▸ DIRECTIONS FOR THIS TASK
This exercise calls for copying every line below that holds the word "Share".

*** Opening of RECORDS TO USE ***

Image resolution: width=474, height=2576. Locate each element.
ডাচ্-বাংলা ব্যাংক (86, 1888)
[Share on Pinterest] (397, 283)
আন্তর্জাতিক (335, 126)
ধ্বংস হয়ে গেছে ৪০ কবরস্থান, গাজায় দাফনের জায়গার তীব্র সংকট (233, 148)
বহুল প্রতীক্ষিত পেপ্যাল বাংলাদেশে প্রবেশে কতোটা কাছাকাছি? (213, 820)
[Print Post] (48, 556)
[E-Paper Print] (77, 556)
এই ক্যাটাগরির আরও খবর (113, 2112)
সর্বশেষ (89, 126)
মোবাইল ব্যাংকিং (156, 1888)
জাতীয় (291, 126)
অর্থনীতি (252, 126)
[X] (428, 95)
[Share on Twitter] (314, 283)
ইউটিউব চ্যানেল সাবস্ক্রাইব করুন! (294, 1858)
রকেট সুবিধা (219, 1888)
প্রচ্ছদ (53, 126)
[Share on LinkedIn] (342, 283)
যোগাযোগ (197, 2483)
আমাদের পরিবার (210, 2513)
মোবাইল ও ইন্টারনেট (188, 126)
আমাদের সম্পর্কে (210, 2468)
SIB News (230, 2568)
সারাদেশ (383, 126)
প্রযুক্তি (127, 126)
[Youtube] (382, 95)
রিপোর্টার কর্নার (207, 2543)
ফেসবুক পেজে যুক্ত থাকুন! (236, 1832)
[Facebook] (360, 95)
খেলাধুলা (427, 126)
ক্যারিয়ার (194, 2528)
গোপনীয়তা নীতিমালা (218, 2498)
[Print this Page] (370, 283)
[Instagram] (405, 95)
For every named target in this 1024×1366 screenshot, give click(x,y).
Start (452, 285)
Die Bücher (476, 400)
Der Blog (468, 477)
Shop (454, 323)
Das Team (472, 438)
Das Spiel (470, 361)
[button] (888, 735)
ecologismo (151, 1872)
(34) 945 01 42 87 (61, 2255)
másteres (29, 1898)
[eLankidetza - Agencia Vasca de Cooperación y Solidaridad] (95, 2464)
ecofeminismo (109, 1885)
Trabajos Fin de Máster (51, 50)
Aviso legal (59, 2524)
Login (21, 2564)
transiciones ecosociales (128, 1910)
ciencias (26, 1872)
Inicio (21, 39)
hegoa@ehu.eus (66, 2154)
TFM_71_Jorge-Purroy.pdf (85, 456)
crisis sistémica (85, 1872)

*** Close of RECORDS TO USE ***

▸ RESULT OF THIS EXERCISE
[Share on Pinterest] (397, 283)
[Share on Twitter] (314, 283)
[Share on LinkedIn] (342, 283)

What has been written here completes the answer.